Background Prior to 2010, Medicare payments for consultations (commonly billed by specialists) were substantially higher than for office visits of similar complexity (commonly billed by primary care physicians). In January 2010, Medicare eliminated consultation payments from the Part B Physician Fee Schedule and increased fees for office visits. This change was intended to be budget neutral and to decrease payments to specialists while increasing payments to primary care physicians. We assessed the impact of this policy on spending, volume, and complexity for outpatient office encounters in 2010.
Methods We examined outpatient claims from 2007 through 2010 for 2 247 810 Medicare beneficiaries with Medicare Supplemental (Medigap) coverage through large employers in the Thomson Reuters MarketScan Database.

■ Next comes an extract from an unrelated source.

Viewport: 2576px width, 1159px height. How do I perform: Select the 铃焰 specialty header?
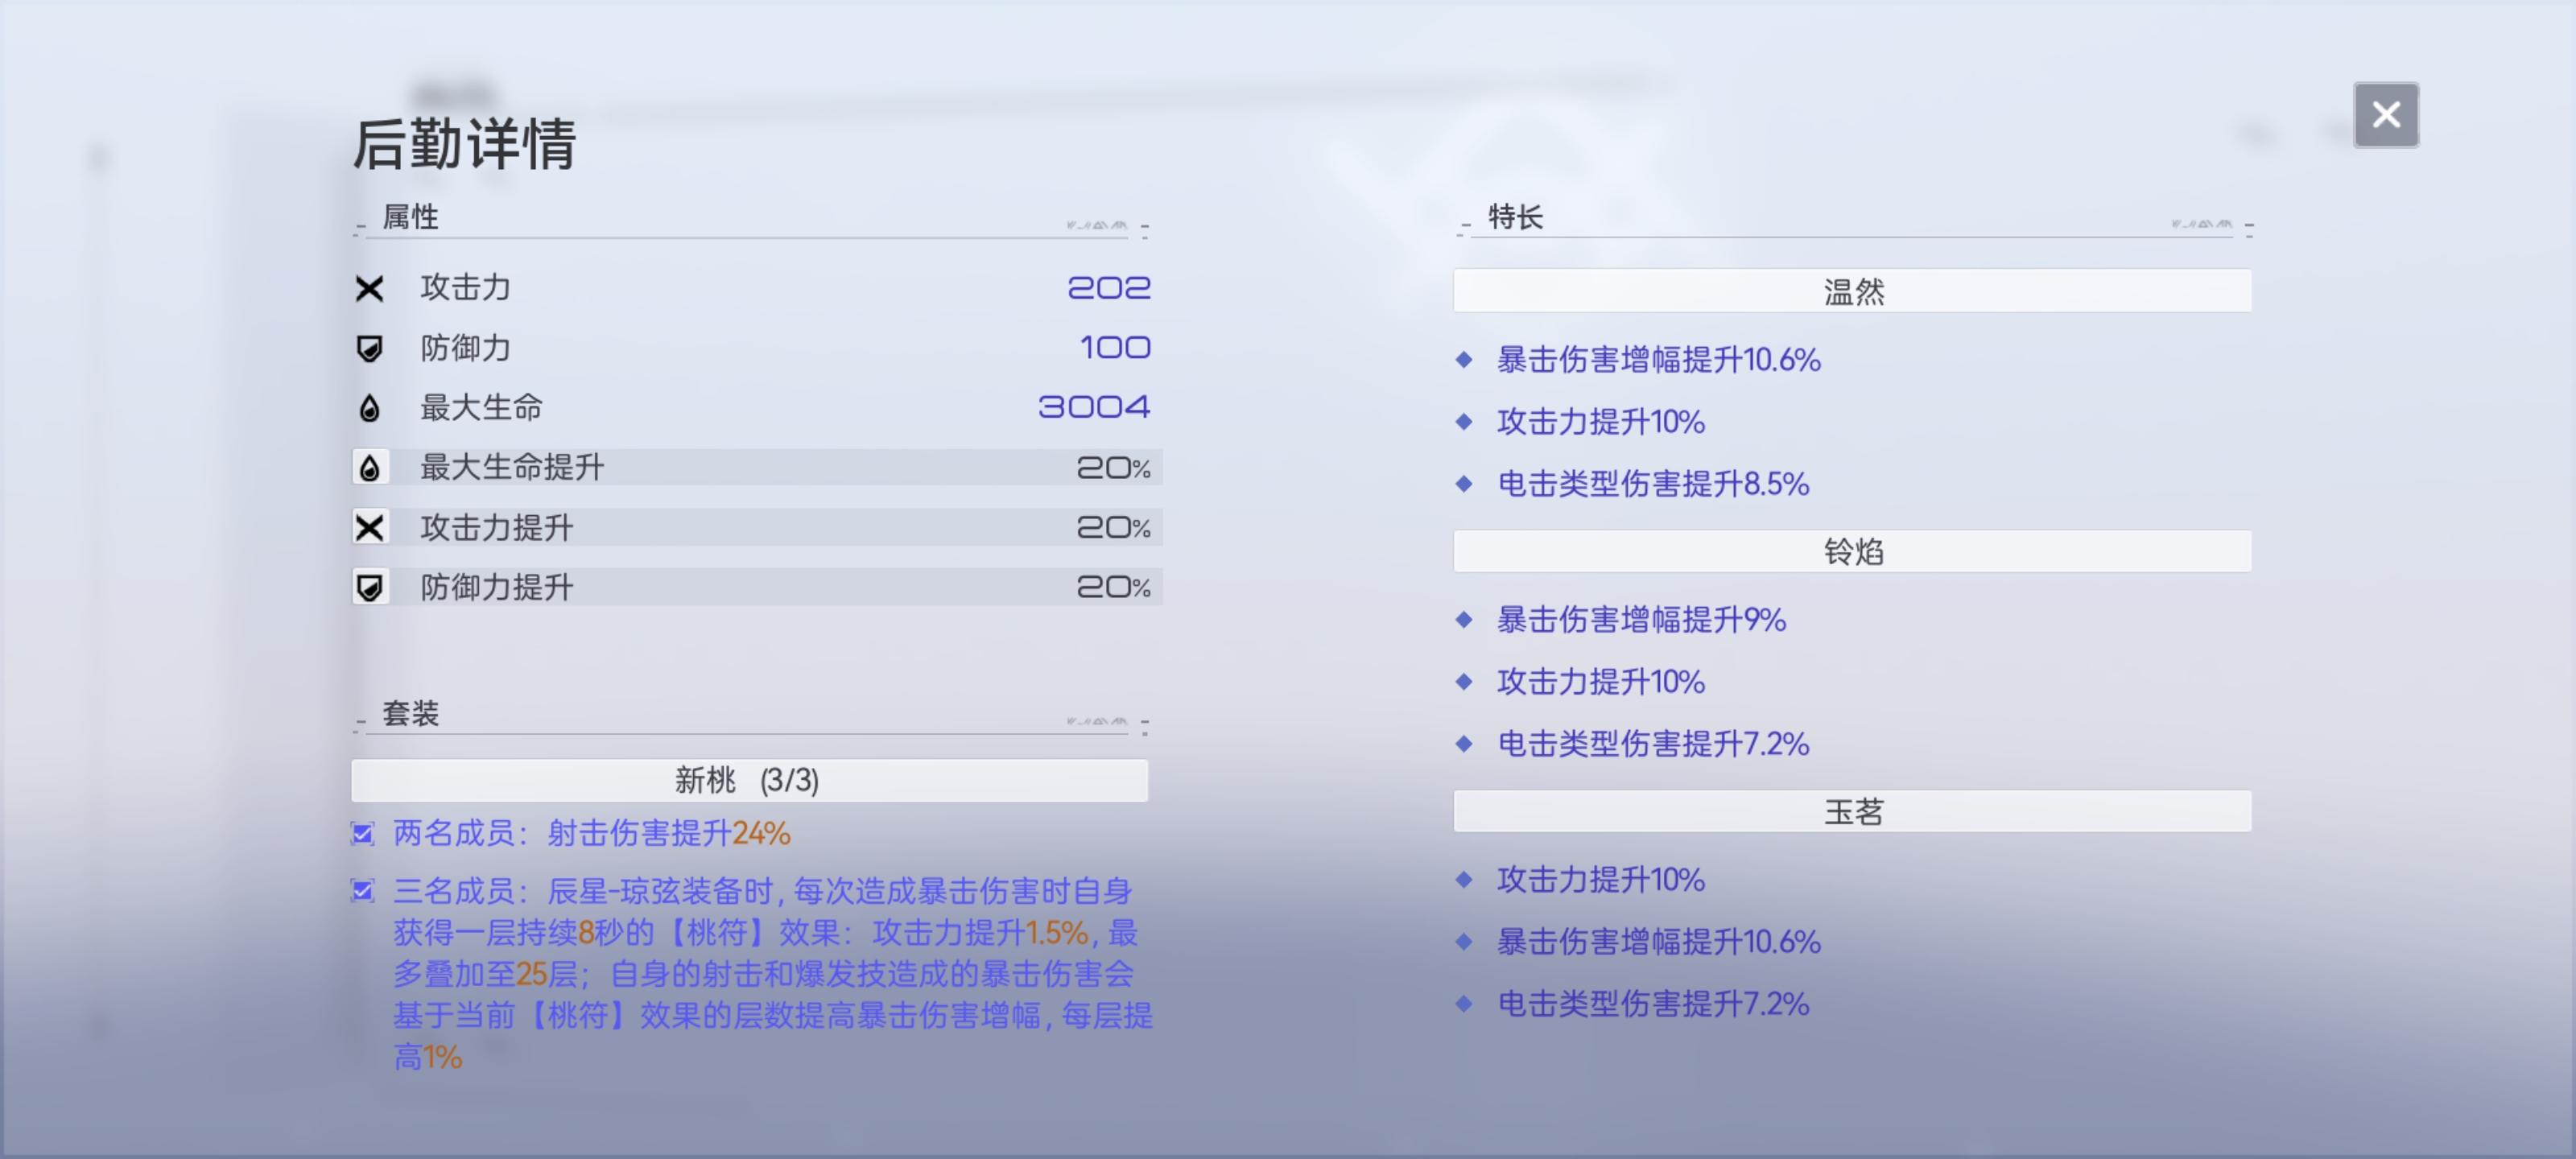pyautogui.click(x=1852, y=551)
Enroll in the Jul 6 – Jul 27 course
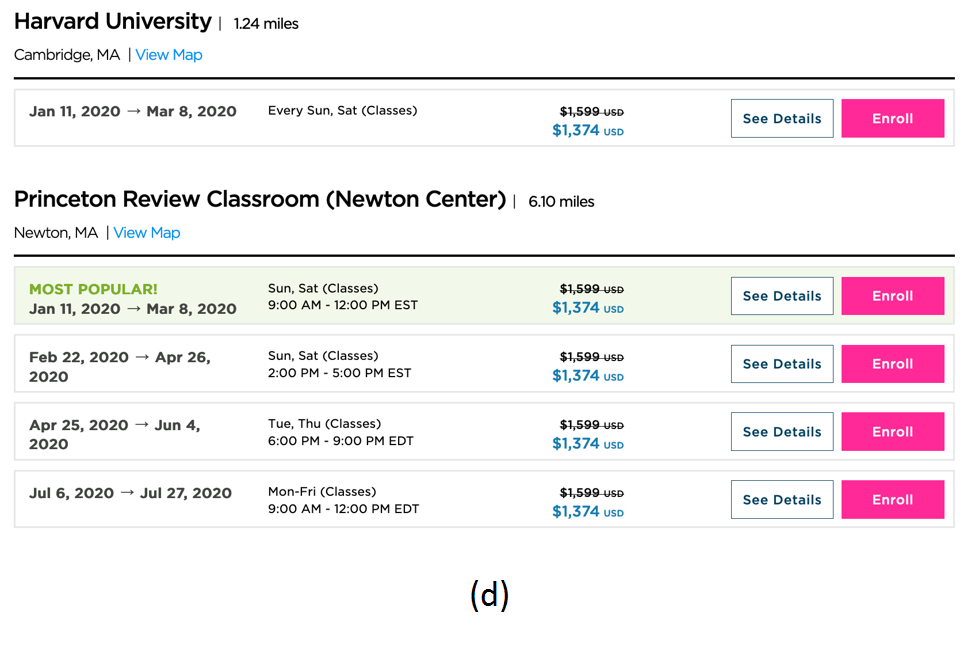The width and height of the screenshot is (975, 651). pos(892,500)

We used segmented regression analysis to study changes in spending, volume, and complexity of office encounters adjusted for age, sex, health status, secular trends, seasonality, and hospital referral region.
Results “New” office visits largely replaced consultations in 2010. An average of $10.20 more was spent per beneficiary per quarter on physician encounters after the policy (6.5% increase). The total volume of physician encounters did not change significantly. The increase in spending was largely explained by higher office-visit fees from the policy and a shift toward higher-complexity visits to both specialists and primary care physicians.
Conclusions The elimination of consultations led to a net increase in spending on visits to both primary care physicians and specialists. Higher prices, partially owing to the subjectivity of codes in the physician fee schedule, explained the spending increase, rather than higher volumes.